As games push the limits of gambling ratio addiction mechanics, social and psychological coercion, sunk cost fallacy, and a host of other tactics as best exemplified by pay to win games made by machine zone aand others,
Games are getting definitively worse. You are a revenue stream, not a customer or a person to app Al to in any way but the most lazy and base ways possible.
Each successive graphic generation places additional production cost to build models and world's, arguably to the artistic detriment of any game: first, since there is so much labor, corners are cut and artistic vision can't be applied everywhere to an army of graphic artists, many outsourced. Second, the overall production costs, much like movie production, makes producers conservative and cookie cutter in pursuit of a reliable return on investment.
The emulation community is preserving not just games, but an entirely different culture of gaming.
Perhaps AI can help with better mass generation of artistic assets, but really an AI is a mass averager of it's inputs: artistic vision is fundamentally a deviation from a norm, and large AI models are anything but
for better or for worse, gaming has gone mainstream. there are now a lot of dollars chasing easy wins. even a computer graphics enthusiast, it is really sad to see that they have optimized for incredible rendering pipelines and utterly forgettable assets, mechanics, and stories.

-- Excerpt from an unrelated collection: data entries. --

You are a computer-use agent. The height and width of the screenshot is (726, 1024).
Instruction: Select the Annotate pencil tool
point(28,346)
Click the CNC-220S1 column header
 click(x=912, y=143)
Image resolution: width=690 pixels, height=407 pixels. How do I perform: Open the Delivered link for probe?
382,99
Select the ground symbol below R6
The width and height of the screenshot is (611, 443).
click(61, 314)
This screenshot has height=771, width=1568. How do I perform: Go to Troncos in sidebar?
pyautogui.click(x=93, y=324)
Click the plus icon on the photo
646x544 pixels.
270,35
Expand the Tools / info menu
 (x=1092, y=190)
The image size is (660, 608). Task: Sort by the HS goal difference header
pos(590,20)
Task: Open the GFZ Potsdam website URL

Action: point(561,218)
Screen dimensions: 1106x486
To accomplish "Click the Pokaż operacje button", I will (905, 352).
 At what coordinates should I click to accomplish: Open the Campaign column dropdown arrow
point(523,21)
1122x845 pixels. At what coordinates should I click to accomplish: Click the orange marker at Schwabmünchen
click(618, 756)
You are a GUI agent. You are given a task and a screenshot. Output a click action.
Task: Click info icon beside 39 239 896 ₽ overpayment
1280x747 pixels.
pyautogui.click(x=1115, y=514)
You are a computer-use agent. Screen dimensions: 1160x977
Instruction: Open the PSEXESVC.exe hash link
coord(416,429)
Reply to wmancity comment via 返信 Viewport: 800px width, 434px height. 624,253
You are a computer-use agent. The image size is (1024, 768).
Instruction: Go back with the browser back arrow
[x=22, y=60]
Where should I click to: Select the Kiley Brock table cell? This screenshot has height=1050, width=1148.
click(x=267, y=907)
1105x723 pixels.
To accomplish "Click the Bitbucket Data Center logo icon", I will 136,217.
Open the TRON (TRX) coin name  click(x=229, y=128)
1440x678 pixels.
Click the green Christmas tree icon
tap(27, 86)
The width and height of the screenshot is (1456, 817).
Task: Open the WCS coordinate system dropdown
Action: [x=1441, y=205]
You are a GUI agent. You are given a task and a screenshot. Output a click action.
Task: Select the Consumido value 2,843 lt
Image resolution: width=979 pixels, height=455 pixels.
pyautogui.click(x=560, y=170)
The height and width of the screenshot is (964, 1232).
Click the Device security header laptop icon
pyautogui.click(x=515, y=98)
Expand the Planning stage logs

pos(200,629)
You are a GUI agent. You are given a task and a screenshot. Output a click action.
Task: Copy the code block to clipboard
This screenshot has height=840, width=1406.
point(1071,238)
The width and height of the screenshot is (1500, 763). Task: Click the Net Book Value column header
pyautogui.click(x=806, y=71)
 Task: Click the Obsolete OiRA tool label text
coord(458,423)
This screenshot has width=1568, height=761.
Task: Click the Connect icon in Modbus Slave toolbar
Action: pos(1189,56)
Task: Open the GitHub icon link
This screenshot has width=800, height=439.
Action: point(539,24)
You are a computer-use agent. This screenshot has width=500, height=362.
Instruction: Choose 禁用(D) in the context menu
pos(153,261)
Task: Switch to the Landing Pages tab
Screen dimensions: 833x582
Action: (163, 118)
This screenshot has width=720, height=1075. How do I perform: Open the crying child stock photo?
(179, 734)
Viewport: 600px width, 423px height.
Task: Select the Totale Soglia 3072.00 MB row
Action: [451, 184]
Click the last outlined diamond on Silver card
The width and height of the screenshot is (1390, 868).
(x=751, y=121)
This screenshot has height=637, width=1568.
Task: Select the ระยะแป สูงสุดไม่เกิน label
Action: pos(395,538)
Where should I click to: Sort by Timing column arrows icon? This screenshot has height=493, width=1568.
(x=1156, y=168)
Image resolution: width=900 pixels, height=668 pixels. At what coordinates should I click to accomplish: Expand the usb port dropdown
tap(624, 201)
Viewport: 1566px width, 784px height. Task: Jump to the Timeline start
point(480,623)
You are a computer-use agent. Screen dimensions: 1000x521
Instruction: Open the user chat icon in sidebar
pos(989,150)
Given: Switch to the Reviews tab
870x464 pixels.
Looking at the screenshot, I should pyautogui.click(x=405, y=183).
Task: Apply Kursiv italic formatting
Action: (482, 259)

but if you rewind your render quality expectations by about ten years, there are still great games being made for way under $100mm. I'll plug two of my current favorites:
* factorio ($20). if you don't already know what it is, I can't really summarize it here. the entire team is < 10 people, but it's rare example of engineering excellence combined with a carefully curated user experience. I try to get all the devs and PMs I work with to read their blog.
* zero k (free). a bit more wacky, but one of the best rts of all time. they also have an interesting dev blog, and for a nice cherry on top, it's open source. some feature requests on the forums get the reply "great idea, I look forward to your PR", which I find pretty funny.